Among the entries, find each line that includes the string "computer" and list it.

**Saved data entries**
BEGIN

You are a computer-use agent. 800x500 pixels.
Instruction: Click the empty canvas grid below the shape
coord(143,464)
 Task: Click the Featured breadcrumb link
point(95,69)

END
BEGIN

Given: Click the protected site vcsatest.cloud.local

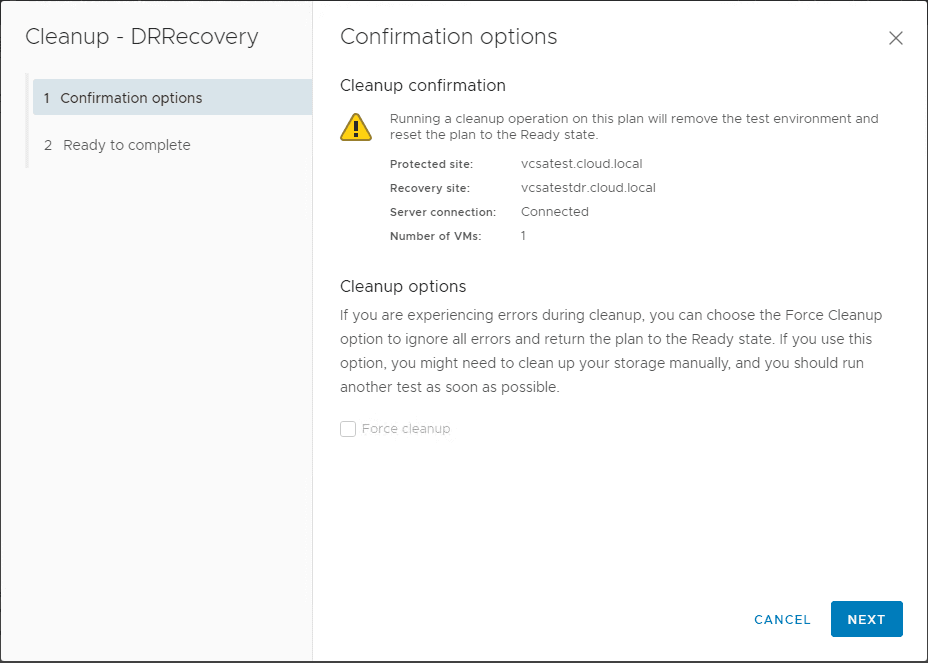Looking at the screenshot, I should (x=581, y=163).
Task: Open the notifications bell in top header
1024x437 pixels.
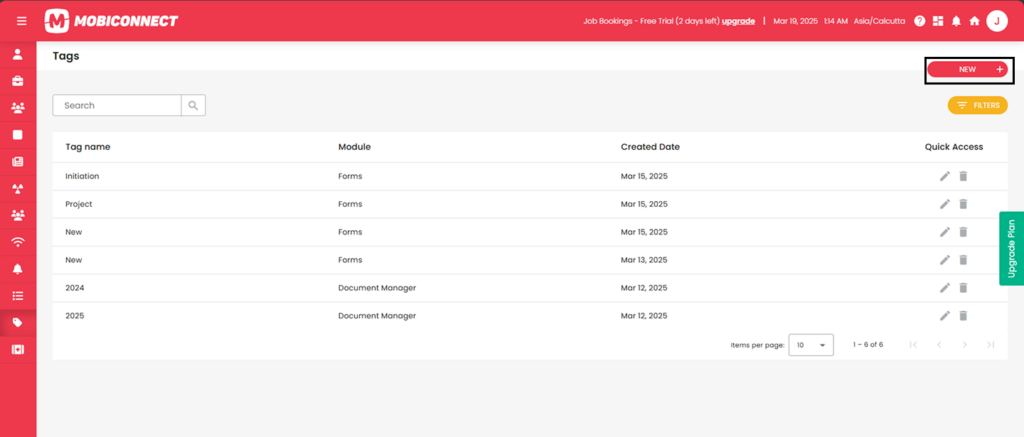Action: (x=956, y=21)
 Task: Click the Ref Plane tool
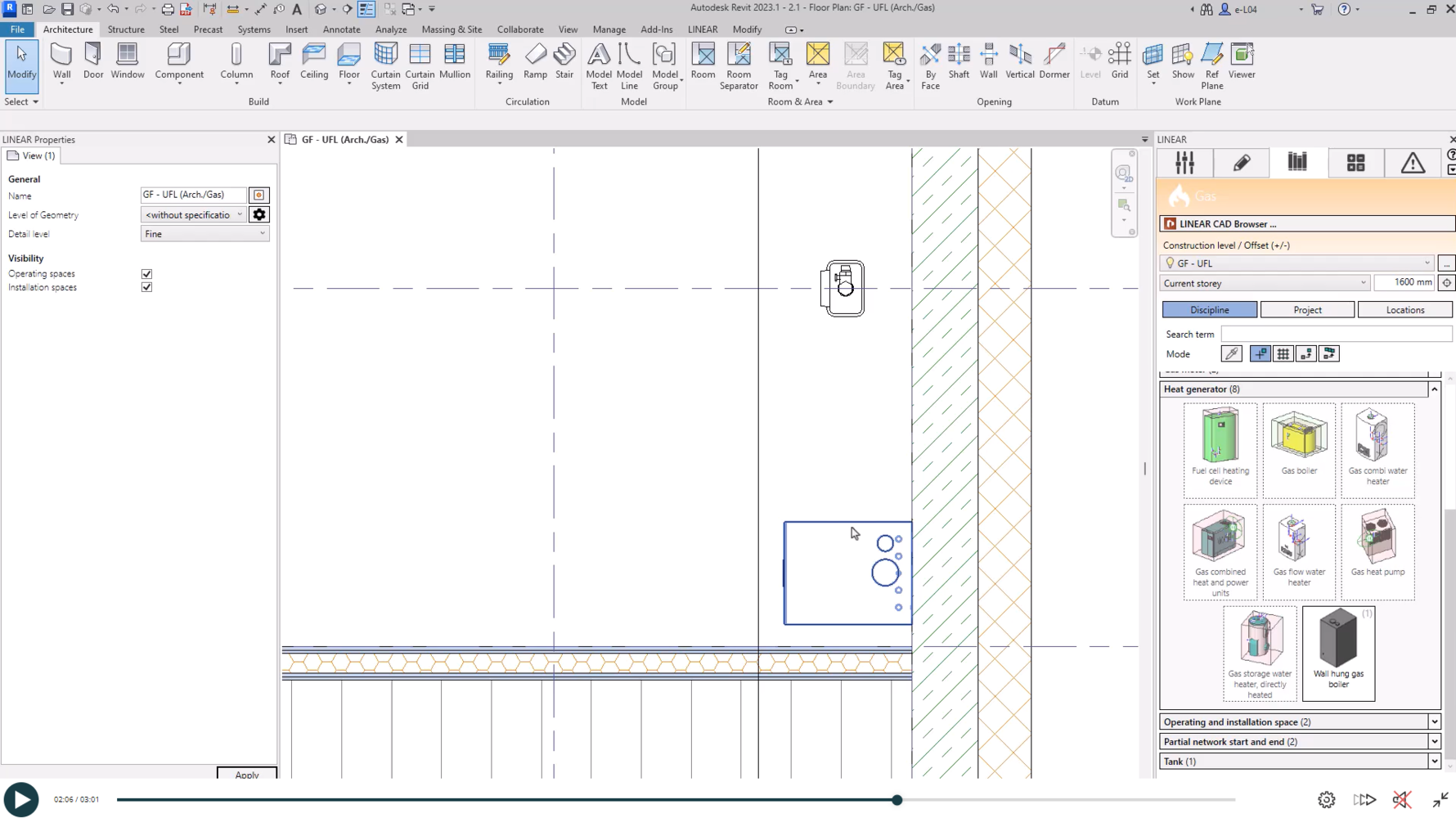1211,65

END
BEGIN

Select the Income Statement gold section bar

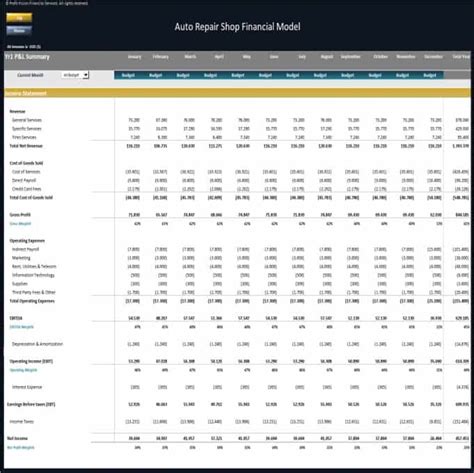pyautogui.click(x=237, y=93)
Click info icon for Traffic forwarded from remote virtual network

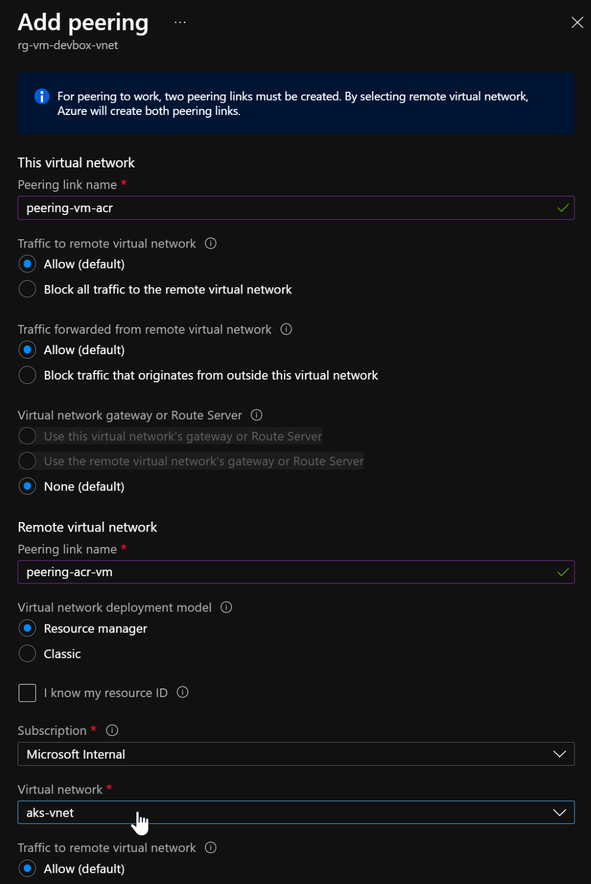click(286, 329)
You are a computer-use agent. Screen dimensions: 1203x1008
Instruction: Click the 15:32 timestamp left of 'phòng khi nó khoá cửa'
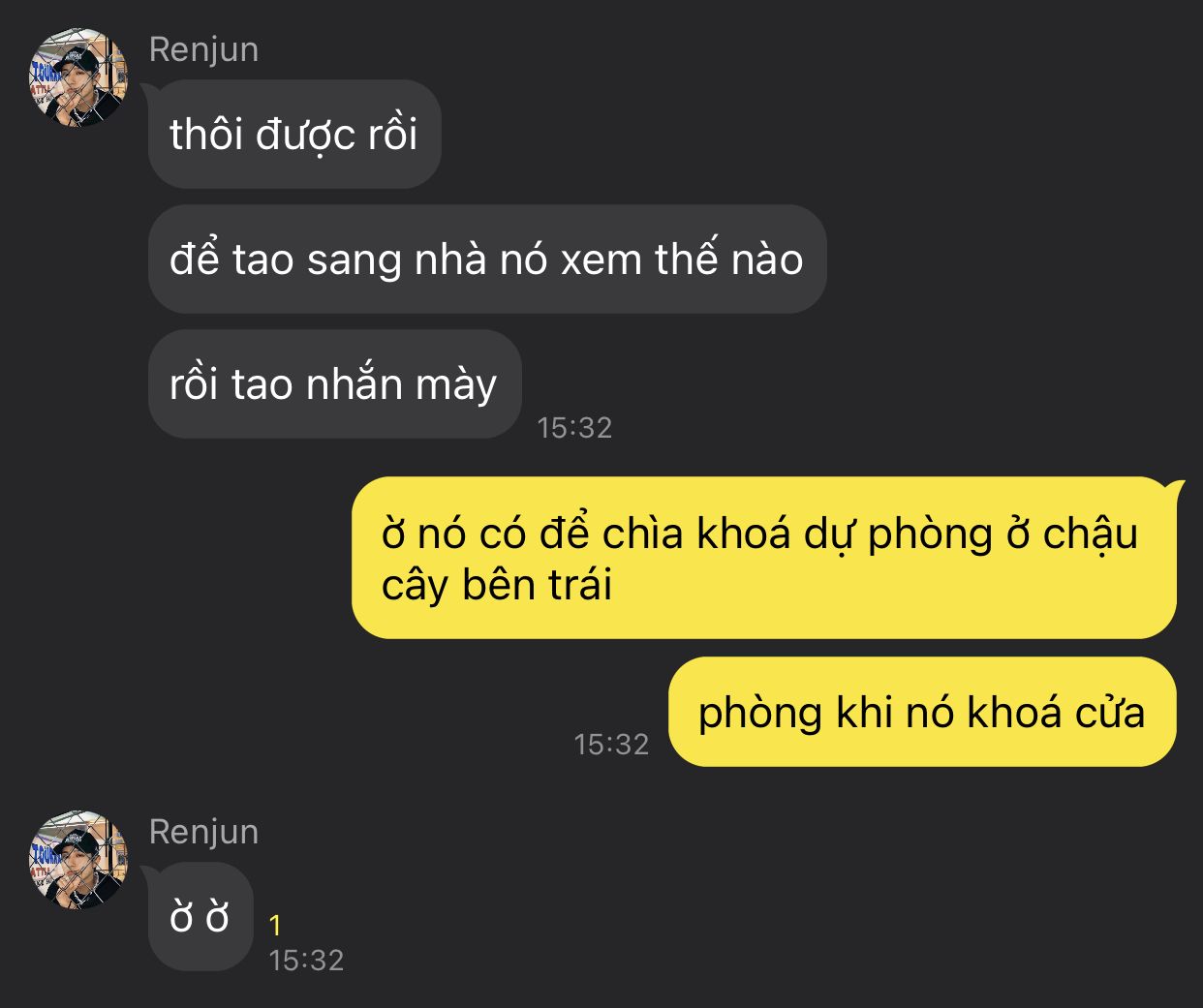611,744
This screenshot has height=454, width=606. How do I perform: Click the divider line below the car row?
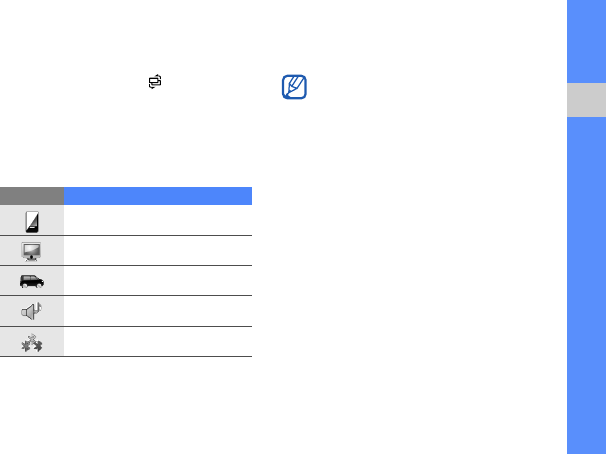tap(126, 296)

END

**Solved exercise**
You are a computer-use agent. 800x500 pixels.
You are a computer-use agent. Screen dimensions: 1203x1008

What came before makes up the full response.